Brano fornito >>
========================================================================
E’ doveroso far esporre i propri collaboratori e seguire l’avanzamento dei progetti senza avere la pretesa di correggerli d’autorità. Chiedere dei riscontri (feedback) in maniera informale è una tattica per non far sentire una presenza spesso soffocante e serve anche per uscire dagli schemi di report formali in cui spesso la tendenza è quella di migliorare fittiziamente le cose. Ogni tanto un consiglio buttato lì, se d’altra parte vi è l’abilità a carpirlo, aiuta a correggere le cose ed alleggerisce quella spesso insopportabile attitudine da parte dei micromanagers a sottostimare le considerazioni o decisioni altrui dall’alto del sui “so tutto io, decido tutto io…”
========================================================================
Dati di partenza >>
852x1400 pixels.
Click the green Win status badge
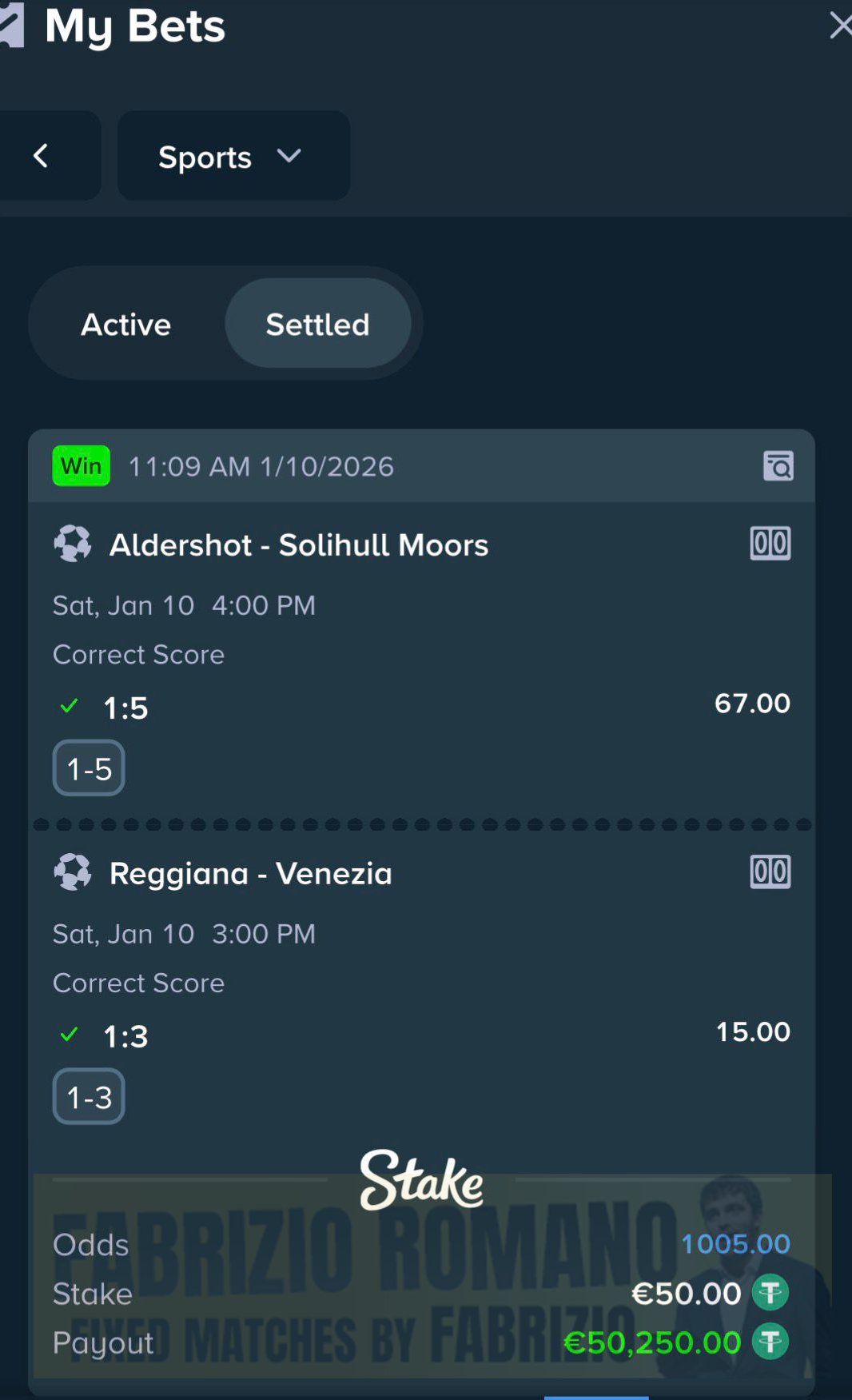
========================================================================
Consegna >>
Secondo il brano fornito, chiedere riscontri in maniera informale serve a non far sentire una presenza soffocante. A che altro serve?

Risultato dell'esercizio >>
Serve a uscire dagli schemi di report formali, in cui spesso si tende a migliorare fittiziamente le cose.